Odor hit a three-run home run and Guzmán hit a two-run shot to give the Rangers a 5-0 lead after right-hander Nick Goody, serving as an opener, set down the A's in order in the top of the first.
That set the stage for Benjamin, who came on in the second inning with his first Major League win sitting in front of him.
“I would be lying to you if I wasn’t thinking about it,” Benjamin said. “But at the same time, I try not to look at the scoreboard. I knew the second inning was mine and I was preparing to go in like a start, eat as many innings as I could. That meant more. The more innings I got as opposed to how many runs I may or may not have given up. That was my main focus.”

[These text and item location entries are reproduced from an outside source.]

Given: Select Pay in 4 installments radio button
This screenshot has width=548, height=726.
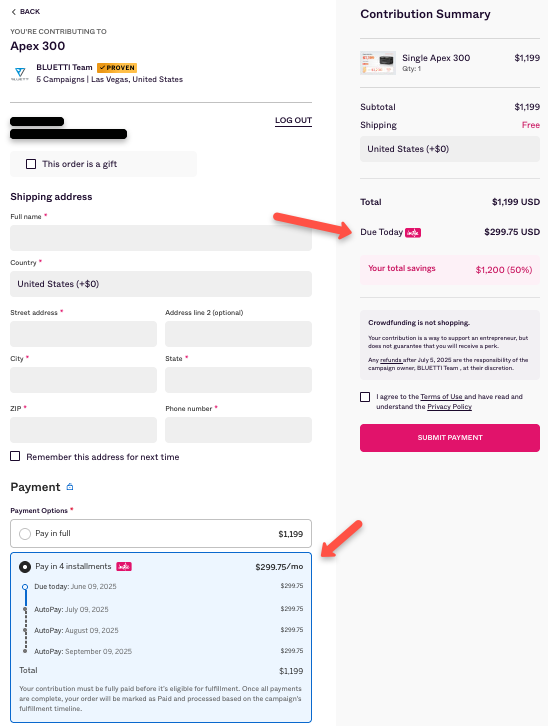Looking at the screenshot, I should pyautogui.click(x=25, y=567).
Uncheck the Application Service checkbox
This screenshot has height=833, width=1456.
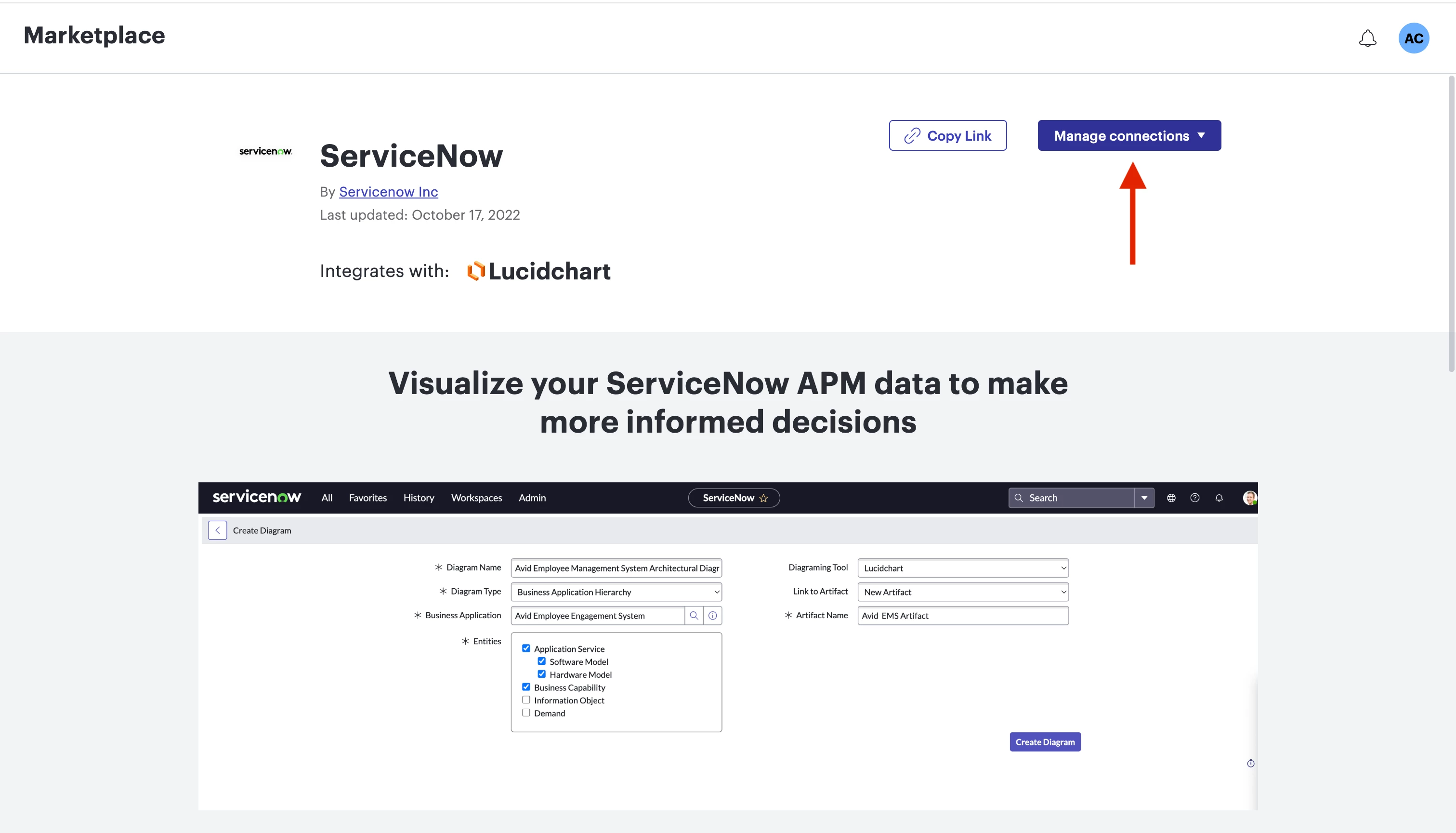(526, 648)
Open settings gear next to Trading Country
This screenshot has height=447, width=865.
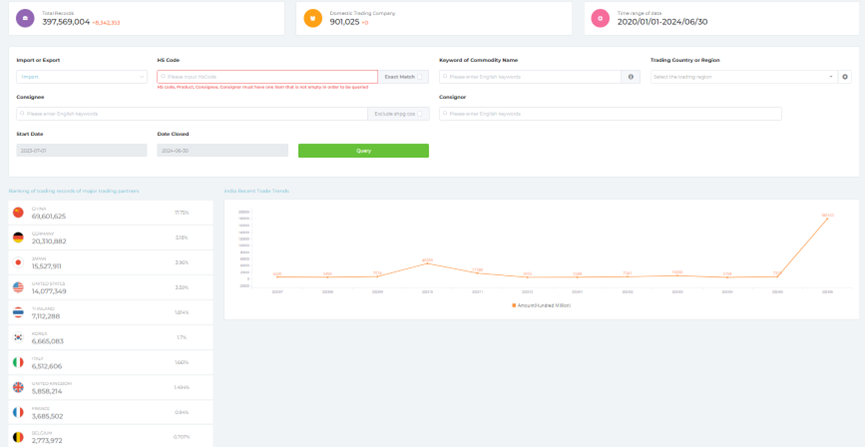(x=845, y=76)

In the seven-inning game, Benjamin went four-plus innings and allowed two runs on three hits and one walk while striking out four. He threw 58 pitches and now has a 4.38 ERA in five Major League games.
“It was pretty impressive,” manager Chris Woodward said. “This kid has a ton of belief in himself and executes his pitches, and you see the quality. He gets a lot of weird swings. He uses all parts of the plate and he executes pitches. You see the conviction. This is not an easy lineup, and he mowed through them relatively easily. Really impressive.”
The Rangers broke out early against Oakland right-hander Daulton Jefferies, who was making his Major League debut, and walked two of the first four batters he faced. Odor then ripped an 0-1 changeup over the right-field wall for his second home run in as many games.
Elvis Andrus followed with a single, and Guzmán crushed a 1-2 pitch over the right-center wall. Per Statcast, Guzmán’s home run had a 110.8 mph exit velocity and a 431-foot estimated distance
The home runs marked the first time the Rangers have hit first-inning homers at Globe Life Field this season. The only other two first-inning shots were by Shin-Soo Choo, twice on the road. Both of those came leading off the inning.
“It is a lot easier when you are playing ahead 5-0 in the first inning,” Woodward said. “That is what has been happening to us on the flip side. That’s what I have been talking about, stringing it together, and we have been better at it lately. We have fed off each other and had rallies like that. That’s something we weren’t doing early in the year.”
The home runs also came with two outs. Entering Saturday’s doubleheader, the Rangers had hit just seven of their 39 homers with two outs. They had hit 18 with nobody out and the other 14 with one out.
The Rangers have now hit three straight home runs with a runner on base, including the two-run shot delivered by Odor in the eighth inning on Friday night. That one ended the Rangers’ streak of 18 consecutive homers without a runner on base -- the longest such streak in club history.